**What the exercise asks**
All lines from the one containing "Given: Select the Переходов на сайт stat card" to the end of the listing below should be output exactly; omit the pictures.

**Available data**
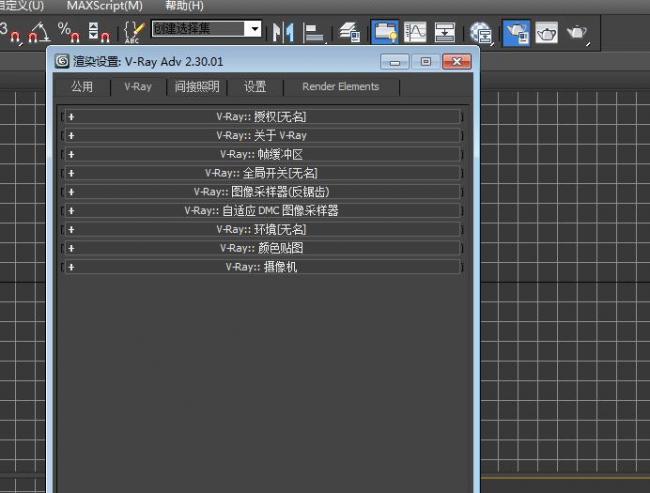650x493 pixels.
Task: Open the Material Editor
Action: [481, 32]
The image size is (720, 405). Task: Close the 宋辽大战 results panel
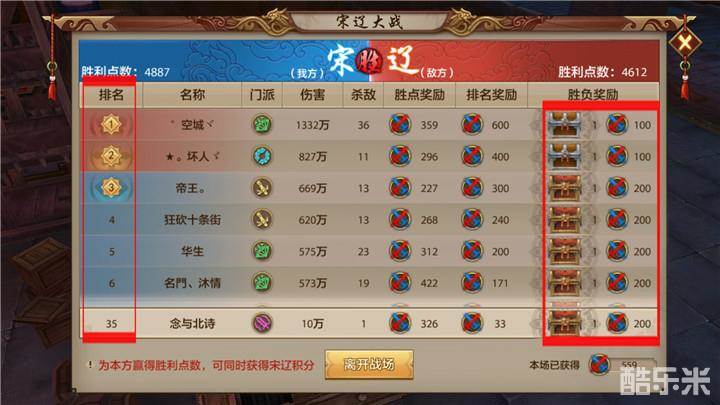point(685,43)
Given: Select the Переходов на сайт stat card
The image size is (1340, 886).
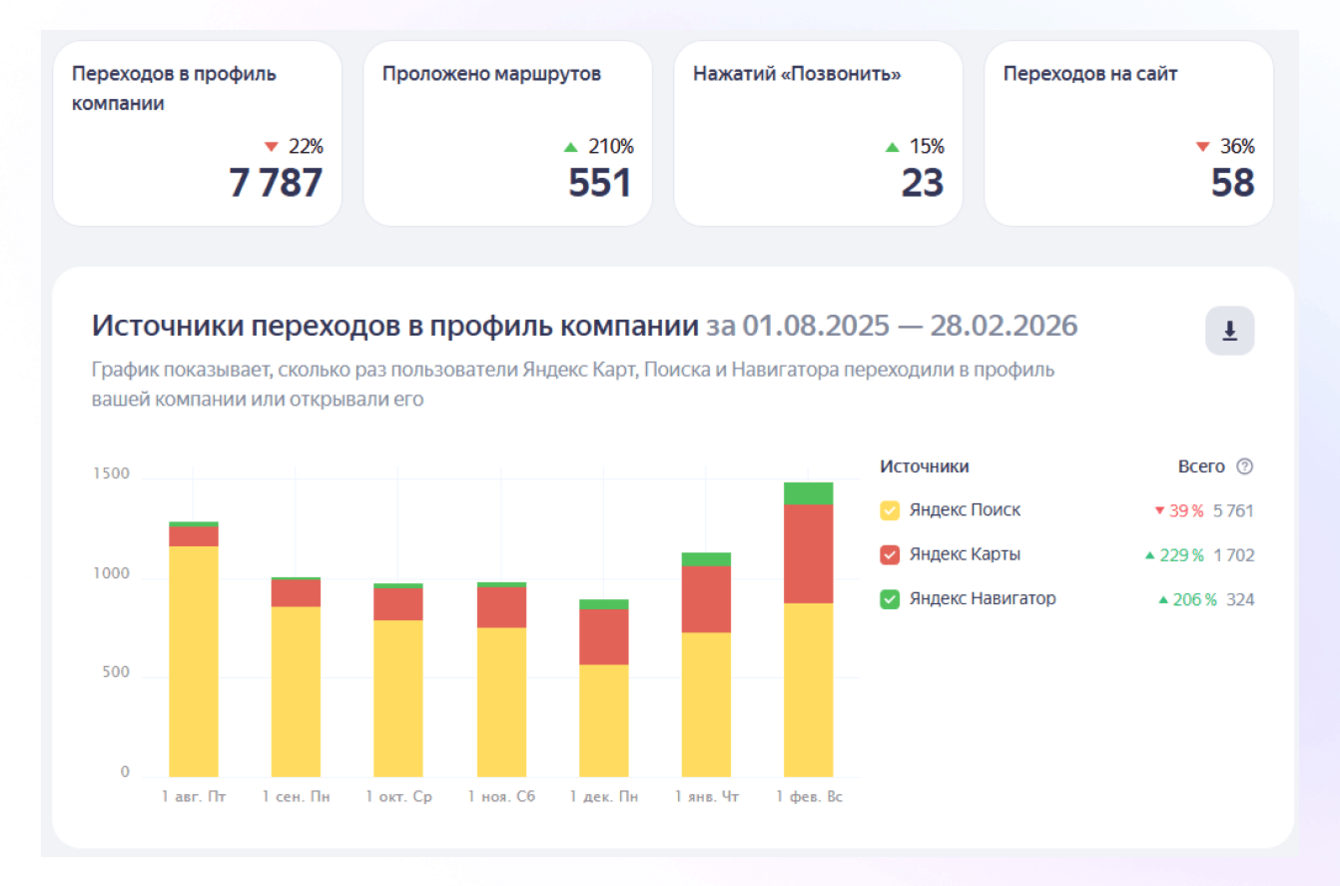Looking at the screenshot, I should [1129, 133].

**Exercise solution**
Given: Select the Переходов на сайт stat card
The image size is (1340, 886).
Looking at the screenshot, I should [1129, 133].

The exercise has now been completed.